# Dash lights dimming in and out, any ideas?



## vee-tread (May 15, 2011)

If I keep an eye on my dash while driving or when I'm idling, I can randomly see the entire dash (speedometer, tach area) dims very quickly.
I tried raising the radio volume and base to see if it was a general power issue, but that didn't make difference.
Headlights don't dim either.

This also occurs when its 100% bright outside, or dark, so I know its not a dash light sensor getting confused because of the time of day.

Does this sound like a switch gone faulty?
I would think if it was the alternator the headlights and other interior lights would dim.

What do you guys think?


----------



## tekmo (Nov 30, 2013)

hmm i have not noticed this. I will keep an eye out tomorrow.


----------



## qtroCUB (Mar 22, 2005)

Instrument lights will dim and brighten due to the direction of where light is coming from. I'd you are heading into the sun the car assumes that you cannot see the dark gauges and will brighten them. 

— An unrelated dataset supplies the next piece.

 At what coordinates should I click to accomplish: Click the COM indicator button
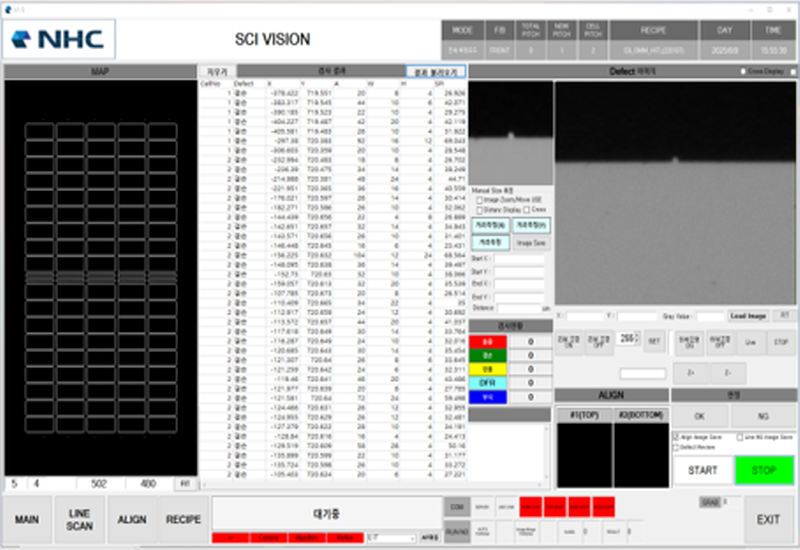(456, 508)
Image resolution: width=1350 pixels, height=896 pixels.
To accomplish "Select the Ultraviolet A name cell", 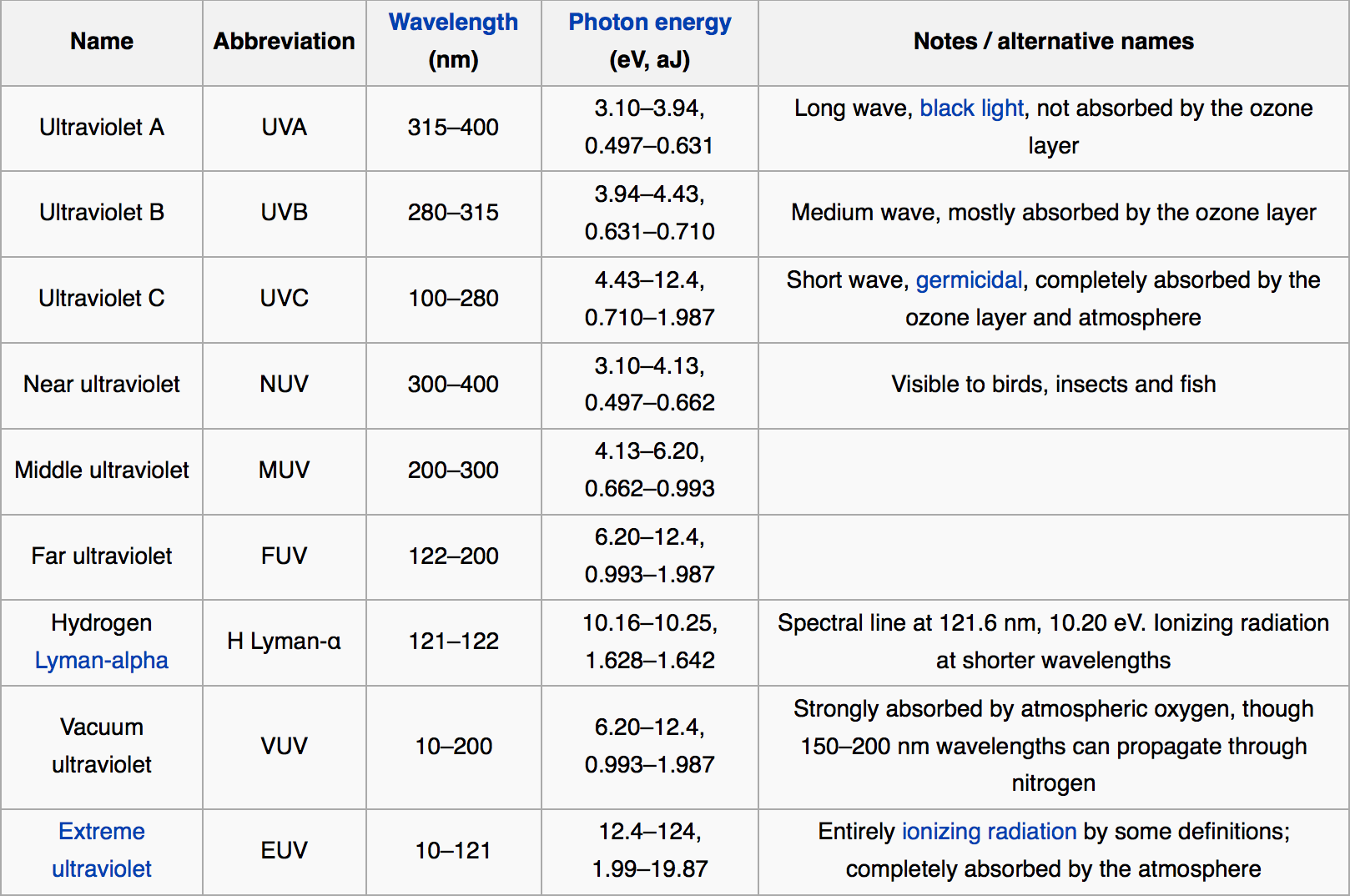I will click(102, 128).
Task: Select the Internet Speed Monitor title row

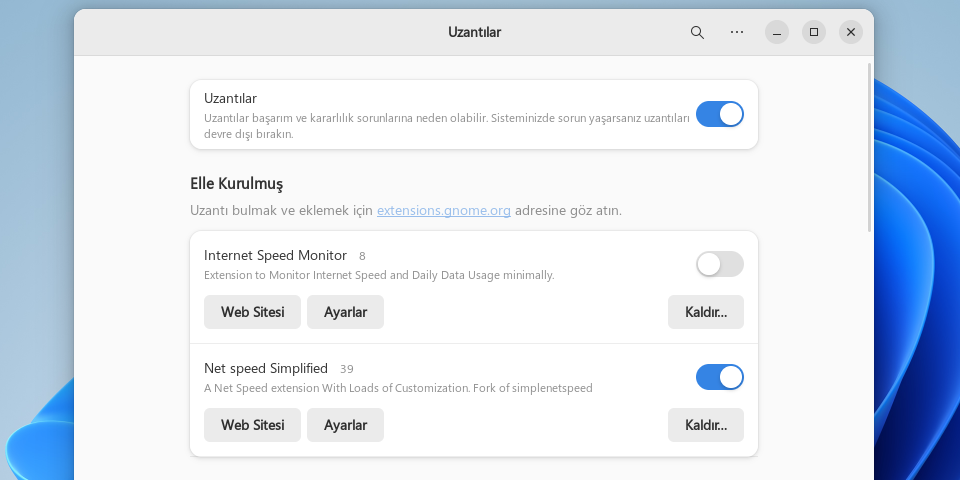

To test it out. Shine a flashlight into the light sensor on the non-mirrored side of the rear view mirror. 

Same thing happens in the TTS.


----------



## vee-tread (May 15, 2011)

I understand where you are coming from. Also I didn't know that the light sensor was located there.
But what I experienced happens when the car would idle too (after a drive), in the evening. So I would assume the light would be content.

Also to clarify this dimming, I mean the light intensity fluctuates. I see it happening super quick as well as a typical ascending/descending light intensity.
By quick I mean like a flicker of a moment the light dims down and back up.

Thanks for your input


----------



## A3_yuppie (Jun 5, 2006)

qtroCUB said:


> Instrument lights will dim and brighten due to the direction of where light is coming from. I'd you are heading into the sun the car assumes that you cannot see the dark gauges and will brighten them.
> 
> To test it out. Shine a flashlight into the light sensor on the non-mirrored side of the rear view mirror.
> 
> Same thing happens in the TTS.


The speedometer and the tachometer dim to almost off when you enter a dimly-lit area (e.g., underground parking) to remind you to switch on your headlights.


----------



## rabbitgtibbar (Apr 29, 2002)

There is, IIRC, the classic dash brightness adjustment rheostat on the A3. It's certainly possible you have a faulty one of those.


----------